Set task 1
Summarize the pandas-to-MySQL question in two sentences.
Set task 2
From the pandas-to-MySQL question, extract everything from "user_df (DataFrame with" down to "at the end)".
Set task 3
Continue the pandas-to-MySQL question from the point where it stops.

Search code examples
pythonpandasdataframesqlalchemypandas-to-sql

(dataframe.to_sql with reference_or_insert): How to automatically insert a missing record in a referenced table when a foreign key is not found?


Description

I am trying to migrate data from a Pandas DataFrame to a MySQL database table but that data has some inconsistencies that I want to work around though I have not yet figured out a way to. Any help in figuring this out will be very much appreciated.


Example of the data I have:

user_type (table)

code detail
a Secretary
b Accountant

user_df (DataFrame with the data I want to migrate to the user table)

id name user_type_code (FK: user_type)
1 Jane Doe a
2 John Doe a
3 James Doe b
4 Jeff Doe c
5 Jennifer Doe d

As you can notice from the above data, the user_type_code with values c & d cannot be found in the user_type table.

What I want to achieve is to automatically insert those user_type missing data with dummy information to accommodate for the need of being corrected in the future and keep all the user records.

user_type table (how I want it to be at the end)

Data lines

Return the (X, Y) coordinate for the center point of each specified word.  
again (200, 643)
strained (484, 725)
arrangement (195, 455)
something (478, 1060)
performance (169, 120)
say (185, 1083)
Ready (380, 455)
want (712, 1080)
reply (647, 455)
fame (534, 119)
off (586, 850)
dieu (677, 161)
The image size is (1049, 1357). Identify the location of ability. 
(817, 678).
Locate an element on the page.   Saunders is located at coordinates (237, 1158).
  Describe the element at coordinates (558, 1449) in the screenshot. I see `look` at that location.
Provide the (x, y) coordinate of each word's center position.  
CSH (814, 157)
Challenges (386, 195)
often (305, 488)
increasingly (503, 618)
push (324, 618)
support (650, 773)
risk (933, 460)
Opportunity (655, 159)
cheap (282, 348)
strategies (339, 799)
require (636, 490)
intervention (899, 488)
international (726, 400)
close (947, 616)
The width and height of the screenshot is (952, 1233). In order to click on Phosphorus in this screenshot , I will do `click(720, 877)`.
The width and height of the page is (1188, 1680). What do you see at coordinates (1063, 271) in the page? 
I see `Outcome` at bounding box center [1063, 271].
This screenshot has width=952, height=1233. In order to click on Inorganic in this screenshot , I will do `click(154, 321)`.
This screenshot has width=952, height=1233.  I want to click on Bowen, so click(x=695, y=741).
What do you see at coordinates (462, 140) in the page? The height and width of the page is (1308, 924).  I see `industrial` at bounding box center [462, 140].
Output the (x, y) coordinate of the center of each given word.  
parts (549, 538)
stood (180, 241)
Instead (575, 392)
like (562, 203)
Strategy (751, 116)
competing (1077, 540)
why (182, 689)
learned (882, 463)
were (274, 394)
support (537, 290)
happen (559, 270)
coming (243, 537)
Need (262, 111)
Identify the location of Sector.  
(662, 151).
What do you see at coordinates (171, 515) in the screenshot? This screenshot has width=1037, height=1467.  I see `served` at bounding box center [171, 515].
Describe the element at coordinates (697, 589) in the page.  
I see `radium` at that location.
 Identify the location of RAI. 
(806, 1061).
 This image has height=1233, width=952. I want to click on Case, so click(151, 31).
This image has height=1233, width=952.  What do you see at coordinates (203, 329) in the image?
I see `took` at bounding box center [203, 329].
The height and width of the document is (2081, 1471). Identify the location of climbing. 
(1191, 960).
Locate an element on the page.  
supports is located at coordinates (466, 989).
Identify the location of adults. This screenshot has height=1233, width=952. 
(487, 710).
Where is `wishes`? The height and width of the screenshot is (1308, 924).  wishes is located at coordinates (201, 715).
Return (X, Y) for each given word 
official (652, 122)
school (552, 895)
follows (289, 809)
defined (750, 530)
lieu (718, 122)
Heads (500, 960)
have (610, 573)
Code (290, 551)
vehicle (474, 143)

Expected output 1
The poster wants to migrate user data from a Pandas DataFrame into a MySQL table, but some user_type_code values in the DataFrame (c and d) cannot be found in the referenced user_type table, which holds only codes a and b. The goal is to automatically insert those missing user types with dummy information so they can be corrected later while all the user records are kept.

Expected output 2
user_df (DataFrame with the data I want to migrate to the user table)

id name user_type_code (FK: user_type)
1 Jane Doe a
2 John Doe a
3 James Doe b
4 Jeff Doe c
5 Jennifer Doe d

As you can notice from the above data, the user_type_code with values c & d cannot be found in the user_type table.

What I want to achieve is to automatically insert those user_type missing data with dummy information to accommodate for the need of being corrected in the future and keep all the user records.

user_type table (how I want it to be at the end)

Expected output 3
code detail
a Secretary
b Accountant
c Unknown c
d Unknown d



My Current Implementation

import pandas as pd
from sqlalchemy import create_engine
from sqlalchemy.dialects.mysql import insert
from sqlalchemy.exc import NoReferenceError

# I want to add an implementation of inserting the dummy data in the referenced table (user_type) in this function
def insert_ignore_on_duplicates(table, conn, keys, data_iter):
    """ Insert ignore on duplicate primary keys """
    try:
        insert_stmt = insert(table.table).values(list(data_iter))
        on_duplicate_key_stmt = insert_stmt.on_duplicate_key_update(
            insert_stmt.inserted
        )
        conn.execute(on_duplicate_key_stmt)
    except NoReferenceError as error:
        print("Error: {}".format(error))

db_engine = create_engine("mysql+mysqlconnector://username:password@localhost:3306/")

user_df = pd.DataFrame()  # Assume this contains all the users' data

user_df.to_sql(
    "user",
    con=db_engine,
    if_exists="append",
    index=False,
    method=insert_ignore_on_duplicates,
    chunksize=5000,
)

I am seeking help to figure out how this insert_ignore_on_duplicates function/method can be modified to allow the automatic insertion of missing foreign key references or any other approach that can perform that.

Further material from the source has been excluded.